Going beyond traditional reporting of the auditors of listed companies
View(s):Influential people of the government and the chairman of the SEC (Securities & Exchange Commission) have proposed to enlarge the reporting responsibilities of the listed company auditors.
They propose that auditors of listed companies should submit a report to SEC to disclose malpractices, fraudulent activities and material violation of regulations, etc in the listed companies. This is an additional report to the traditional audit report to shareholders. Some activities to pass these laws have already been processed but they were not passed in parliament due to current political status.

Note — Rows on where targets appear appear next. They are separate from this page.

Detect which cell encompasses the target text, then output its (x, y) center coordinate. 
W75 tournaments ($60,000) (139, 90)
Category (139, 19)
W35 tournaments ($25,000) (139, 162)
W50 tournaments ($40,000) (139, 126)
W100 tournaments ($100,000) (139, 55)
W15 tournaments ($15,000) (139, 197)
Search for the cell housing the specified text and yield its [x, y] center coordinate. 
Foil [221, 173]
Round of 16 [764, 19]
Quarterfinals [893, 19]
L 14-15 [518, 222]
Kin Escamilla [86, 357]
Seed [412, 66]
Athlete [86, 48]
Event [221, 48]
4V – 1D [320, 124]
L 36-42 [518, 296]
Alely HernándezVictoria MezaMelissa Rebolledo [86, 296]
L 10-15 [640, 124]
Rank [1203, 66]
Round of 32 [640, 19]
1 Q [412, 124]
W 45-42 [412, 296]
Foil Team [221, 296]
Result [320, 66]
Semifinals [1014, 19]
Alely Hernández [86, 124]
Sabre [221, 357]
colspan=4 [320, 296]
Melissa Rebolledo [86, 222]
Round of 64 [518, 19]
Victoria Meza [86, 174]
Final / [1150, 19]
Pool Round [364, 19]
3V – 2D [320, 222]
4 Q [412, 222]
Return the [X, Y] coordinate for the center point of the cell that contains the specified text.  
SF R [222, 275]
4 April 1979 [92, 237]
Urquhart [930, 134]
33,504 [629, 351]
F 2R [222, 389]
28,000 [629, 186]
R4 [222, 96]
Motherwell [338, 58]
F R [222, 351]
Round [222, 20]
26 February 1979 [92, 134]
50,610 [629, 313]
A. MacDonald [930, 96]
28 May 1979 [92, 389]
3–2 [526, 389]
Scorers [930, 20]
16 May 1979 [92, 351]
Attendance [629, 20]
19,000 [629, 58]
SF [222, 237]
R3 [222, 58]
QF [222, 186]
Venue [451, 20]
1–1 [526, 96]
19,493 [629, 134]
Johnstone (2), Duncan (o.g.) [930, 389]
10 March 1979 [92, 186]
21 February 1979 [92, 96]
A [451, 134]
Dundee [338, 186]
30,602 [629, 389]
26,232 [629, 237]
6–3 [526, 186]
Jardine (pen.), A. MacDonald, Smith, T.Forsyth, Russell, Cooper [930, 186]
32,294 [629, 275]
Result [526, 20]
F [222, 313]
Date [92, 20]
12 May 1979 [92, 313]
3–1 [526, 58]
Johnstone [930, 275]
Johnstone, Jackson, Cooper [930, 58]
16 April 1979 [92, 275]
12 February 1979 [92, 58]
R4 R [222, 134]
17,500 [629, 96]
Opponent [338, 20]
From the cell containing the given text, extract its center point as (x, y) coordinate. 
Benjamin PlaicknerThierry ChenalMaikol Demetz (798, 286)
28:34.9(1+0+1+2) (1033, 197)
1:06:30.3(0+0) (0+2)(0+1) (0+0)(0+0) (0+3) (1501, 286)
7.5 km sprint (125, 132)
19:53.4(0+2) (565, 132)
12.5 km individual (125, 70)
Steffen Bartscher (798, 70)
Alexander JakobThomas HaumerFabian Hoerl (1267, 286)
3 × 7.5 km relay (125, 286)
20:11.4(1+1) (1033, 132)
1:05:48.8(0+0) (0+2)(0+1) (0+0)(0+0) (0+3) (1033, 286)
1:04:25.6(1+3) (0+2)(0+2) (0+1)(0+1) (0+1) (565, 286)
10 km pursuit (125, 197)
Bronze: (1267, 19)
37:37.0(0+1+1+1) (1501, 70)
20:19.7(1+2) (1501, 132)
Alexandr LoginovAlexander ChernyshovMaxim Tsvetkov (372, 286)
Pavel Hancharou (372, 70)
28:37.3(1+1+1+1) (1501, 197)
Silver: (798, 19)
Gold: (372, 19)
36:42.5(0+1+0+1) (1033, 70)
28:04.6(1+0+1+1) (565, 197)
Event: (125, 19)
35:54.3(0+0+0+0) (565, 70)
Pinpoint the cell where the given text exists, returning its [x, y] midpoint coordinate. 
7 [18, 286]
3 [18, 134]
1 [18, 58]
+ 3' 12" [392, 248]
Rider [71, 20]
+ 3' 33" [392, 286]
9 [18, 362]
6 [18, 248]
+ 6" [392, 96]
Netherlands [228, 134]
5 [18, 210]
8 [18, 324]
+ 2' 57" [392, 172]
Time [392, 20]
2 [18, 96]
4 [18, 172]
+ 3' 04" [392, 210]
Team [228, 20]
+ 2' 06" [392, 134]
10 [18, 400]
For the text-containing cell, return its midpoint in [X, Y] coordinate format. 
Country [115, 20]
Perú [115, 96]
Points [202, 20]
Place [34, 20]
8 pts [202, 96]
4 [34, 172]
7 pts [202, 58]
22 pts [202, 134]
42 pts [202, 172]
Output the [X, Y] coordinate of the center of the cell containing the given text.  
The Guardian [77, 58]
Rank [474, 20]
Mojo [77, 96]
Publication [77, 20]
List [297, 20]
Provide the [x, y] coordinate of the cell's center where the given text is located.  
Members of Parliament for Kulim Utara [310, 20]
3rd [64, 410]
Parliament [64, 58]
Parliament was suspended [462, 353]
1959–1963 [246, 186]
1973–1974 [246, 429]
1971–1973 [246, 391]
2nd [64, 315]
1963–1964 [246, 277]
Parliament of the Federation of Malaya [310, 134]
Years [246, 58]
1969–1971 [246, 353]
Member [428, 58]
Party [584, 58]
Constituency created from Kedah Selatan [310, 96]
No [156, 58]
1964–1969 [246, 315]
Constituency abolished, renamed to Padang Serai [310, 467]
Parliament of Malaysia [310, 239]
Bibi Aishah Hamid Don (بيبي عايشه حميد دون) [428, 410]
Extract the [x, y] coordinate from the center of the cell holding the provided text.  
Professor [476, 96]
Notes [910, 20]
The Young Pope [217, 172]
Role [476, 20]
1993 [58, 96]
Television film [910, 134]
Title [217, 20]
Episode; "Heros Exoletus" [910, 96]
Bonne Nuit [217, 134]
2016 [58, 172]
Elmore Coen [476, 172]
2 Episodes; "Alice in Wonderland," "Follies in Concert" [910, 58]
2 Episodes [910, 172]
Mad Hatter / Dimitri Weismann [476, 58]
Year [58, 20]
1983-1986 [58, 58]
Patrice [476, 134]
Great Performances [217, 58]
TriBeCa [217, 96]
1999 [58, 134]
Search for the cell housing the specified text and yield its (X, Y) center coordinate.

The rapid development of the Colombo stock market including a Rs. 3 trillion market capitalisation and massive number of investors triggered the need for such laws. Recently some of the listed companies have gone bankrupt while numbers of quoted companies are operated with negative net worth.
Traditional audit reports reveal only limited information and we have rarely see a modified opinion from the auditor. Therefore various groups are discussing the responsibility of the auditor under this scenario.
Auditors are paid by shareholders funds and shareholders should receive proper services from the auditor.
However this responsibility should be confined to the verifiable aspects by an auditor. These regulations should not create undue pressure or embarrassment for the auditor.
Some of these regulations exist in many counties. This will increase the practical value addition of the auditor to protect good governance of publicly owned listed companies.
Any strong refusal of these responsibilities by chartered accountants could have repercussions. CA Sri Lanka has a responsibility to manage the scenario to the positive side of their members.
At present an investor with a portfolio of below Rs. 20 million is treated as a minority investor. I have written this as a minority investor of the stock market since 1999.